Tanya Gold Tanya Gold

Is Israelophobia the latest form of anti-Semitism?

The demonisation of the state of Israel is basically an anti-Semitic mutation ‘evolving out of reach’, argues Jake Wallis Simons, the editor of the Jewish Chronicle

A pro-Israel placard at an anti-racism rally in Glasgow, March 2019. [Jeremy Sutton-Hibbert/Alamy] 
issue 30 September 2023

Israelophobia addresses an anti-Semitic mutation ‘evolving out of reach’: the demonisation of the Jewish state. Its author, Jake Wallis Simons, is the editor of the Jewish Chronicle. His antennae are primed for anti-Semitism and he finds plenty of it. In France, 60 per cent of religious abuse is directed at Jews and in Germany anti-Semitic incidents have doubled in a decade. In his telling, Israelophobia – Leon Pinsker’s Judeophobia transformed – is the descendant of the deicide myth, the blood libel and the Shoah.

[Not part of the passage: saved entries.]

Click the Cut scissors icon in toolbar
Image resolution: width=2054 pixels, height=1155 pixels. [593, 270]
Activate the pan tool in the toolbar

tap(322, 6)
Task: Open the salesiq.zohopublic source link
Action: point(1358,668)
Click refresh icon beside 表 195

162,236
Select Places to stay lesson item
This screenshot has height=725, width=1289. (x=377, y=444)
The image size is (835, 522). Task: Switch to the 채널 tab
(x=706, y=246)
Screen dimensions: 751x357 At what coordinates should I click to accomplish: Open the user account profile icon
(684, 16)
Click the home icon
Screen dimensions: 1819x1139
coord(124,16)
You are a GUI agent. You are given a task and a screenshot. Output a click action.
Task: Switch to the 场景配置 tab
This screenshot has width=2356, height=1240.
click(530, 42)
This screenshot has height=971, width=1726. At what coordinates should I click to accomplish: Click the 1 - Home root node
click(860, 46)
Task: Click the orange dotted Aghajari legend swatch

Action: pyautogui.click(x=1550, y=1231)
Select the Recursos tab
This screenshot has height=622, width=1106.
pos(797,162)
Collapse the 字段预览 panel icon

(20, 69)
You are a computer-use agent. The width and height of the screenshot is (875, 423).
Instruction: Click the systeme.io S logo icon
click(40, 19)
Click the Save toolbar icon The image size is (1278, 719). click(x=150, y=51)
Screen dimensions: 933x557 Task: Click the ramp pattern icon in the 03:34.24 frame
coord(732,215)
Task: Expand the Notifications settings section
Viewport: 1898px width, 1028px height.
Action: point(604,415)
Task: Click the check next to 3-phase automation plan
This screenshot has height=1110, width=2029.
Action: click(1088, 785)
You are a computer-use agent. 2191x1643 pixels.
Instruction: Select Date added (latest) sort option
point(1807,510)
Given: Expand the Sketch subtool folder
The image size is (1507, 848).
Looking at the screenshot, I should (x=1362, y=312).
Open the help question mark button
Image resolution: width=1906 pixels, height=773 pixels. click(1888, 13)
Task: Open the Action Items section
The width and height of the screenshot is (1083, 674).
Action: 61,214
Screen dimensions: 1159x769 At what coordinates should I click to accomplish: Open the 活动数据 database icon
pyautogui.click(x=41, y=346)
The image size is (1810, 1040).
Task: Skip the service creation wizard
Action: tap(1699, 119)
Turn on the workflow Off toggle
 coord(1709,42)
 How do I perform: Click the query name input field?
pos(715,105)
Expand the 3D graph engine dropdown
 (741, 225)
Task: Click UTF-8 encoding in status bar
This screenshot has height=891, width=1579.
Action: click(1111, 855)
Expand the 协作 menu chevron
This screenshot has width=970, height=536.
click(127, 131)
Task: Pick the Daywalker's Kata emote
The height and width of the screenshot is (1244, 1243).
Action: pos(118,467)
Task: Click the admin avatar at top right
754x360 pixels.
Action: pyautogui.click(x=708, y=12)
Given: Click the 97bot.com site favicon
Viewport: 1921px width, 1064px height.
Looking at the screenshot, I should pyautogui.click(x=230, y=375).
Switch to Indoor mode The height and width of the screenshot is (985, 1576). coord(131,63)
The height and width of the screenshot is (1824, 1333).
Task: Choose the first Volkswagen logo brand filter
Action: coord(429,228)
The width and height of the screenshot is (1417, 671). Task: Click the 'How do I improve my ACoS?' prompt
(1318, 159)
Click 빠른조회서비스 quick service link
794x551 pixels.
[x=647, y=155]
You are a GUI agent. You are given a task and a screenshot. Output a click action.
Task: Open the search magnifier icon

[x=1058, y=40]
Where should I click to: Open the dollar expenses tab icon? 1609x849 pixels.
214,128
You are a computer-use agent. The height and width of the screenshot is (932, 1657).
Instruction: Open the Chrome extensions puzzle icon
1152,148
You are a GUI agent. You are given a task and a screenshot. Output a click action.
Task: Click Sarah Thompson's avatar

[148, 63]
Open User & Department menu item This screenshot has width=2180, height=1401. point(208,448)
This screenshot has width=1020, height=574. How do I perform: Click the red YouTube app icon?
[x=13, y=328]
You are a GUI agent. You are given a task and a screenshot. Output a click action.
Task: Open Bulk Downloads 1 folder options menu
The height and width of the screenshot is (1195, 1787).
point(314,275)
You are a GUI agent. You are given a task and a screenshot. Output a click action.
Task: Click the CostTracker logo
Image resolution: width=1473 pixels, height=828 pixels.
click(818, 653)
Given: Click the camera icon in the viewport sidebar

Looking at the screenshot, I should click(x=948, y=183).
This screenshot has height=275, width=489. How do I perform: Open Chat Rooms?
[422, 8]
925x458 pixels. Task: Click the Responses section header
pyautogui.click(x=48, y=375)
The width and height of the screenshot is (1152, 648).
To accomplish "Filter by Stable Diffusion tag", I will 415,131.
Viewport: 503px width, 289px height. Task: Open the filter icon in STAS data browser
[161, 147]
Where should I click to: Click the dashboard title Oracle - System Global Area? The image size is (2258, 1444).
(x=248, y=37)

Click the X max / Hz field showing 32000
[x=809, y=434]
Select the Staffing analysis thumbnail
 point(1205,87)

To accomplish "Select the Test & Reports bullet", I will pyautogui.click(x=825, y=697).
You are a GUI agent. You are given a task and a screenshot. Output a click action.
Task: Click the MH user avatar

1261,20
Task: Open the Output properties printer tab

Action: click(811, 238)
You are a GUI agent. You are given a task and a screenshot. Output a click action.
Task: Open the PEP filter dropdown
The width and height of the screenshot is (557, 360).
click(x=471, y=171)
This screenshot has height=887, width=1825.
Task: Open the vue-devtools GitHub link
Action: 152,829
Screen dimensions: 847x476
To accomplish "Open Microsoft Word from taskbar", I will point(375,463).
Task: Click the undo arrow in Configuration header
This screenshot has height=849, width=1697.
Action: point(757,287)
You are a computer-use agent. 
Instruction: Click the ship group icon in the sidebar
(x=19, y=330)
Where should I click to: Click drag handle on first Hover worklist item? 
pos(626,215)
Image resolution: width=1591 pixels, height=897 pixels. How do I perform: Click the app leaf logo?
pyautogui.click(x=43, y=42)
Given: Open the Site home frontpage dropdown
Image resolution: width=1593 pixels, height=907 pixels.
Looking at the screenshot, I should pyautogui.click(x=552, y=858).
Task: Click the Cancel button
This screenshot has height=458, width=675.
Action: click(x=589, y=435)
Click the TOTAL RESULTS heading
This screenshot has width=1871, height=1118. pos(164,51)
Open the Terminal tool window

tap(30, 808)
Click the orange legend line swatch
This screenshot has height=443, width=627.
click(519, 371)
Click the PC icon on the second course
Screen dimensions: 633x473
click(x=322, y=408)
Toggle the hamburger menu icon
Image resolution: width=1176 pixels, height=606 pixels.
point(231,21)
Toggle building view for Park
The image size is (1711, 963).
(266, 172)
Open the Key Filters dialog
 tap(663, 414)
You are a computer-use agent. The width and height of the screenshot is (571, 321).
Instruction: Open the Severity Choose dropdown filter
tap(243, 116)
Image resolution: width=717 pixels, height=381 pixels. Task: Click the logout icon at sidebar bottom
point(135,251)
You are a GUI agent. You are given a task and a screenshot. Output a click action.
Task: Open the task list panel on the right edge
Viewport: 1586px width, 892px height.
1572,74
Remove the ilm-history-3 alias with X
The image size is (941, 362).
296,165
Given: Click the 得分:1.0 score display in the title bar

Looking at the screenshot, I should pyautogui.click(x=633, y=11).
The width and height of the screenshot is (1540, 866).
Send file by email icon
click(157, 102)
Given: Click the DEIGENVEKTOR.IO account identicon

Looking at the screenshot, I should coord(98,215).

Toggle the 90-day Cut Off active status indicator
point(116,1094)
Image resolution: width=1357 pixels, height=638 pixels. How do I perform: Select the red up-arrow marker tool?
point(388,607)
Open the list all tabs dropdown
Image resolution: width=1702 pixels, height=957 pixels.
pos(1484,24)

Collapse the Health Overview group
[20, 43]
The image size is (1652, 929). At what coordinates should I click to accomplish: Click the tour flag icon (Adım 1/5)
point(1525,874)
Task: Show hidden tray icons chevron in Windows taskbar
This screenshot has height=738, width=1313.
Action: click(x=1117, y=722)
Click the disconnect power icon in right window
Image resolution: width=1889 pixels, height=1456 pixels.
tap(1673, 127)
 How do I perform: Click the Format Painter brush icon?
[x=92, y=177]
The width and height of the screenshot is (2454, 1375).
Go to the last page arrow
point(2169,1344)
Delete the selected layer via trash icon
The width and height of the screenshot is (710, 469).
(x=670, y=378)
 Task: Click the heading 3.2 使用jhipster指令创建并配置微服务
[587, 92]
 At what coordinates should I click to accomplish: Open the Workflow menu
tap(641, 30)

Hassan al-Banna, the founder of the Muslim Brotherhood, was a fanatical admirer of Hitler

You can hear it in the quality and narrowness of the discourse, he notes. Liberal Zionism is considered no less murderous by anti-Zionists than Greater Israelism. The desire to remove Israel from the map is not a political position, and political solutions are not desired: no Israelophobe wants to hear about the 1947 Partition Plan, which granted Palestine a state, or the exiled Jews of Arab lands (as in Europe, there are many empty Jewish quarters) or the fact that 50 per cent of Israeli Jews are non-white and cannot be accurately called European colonists.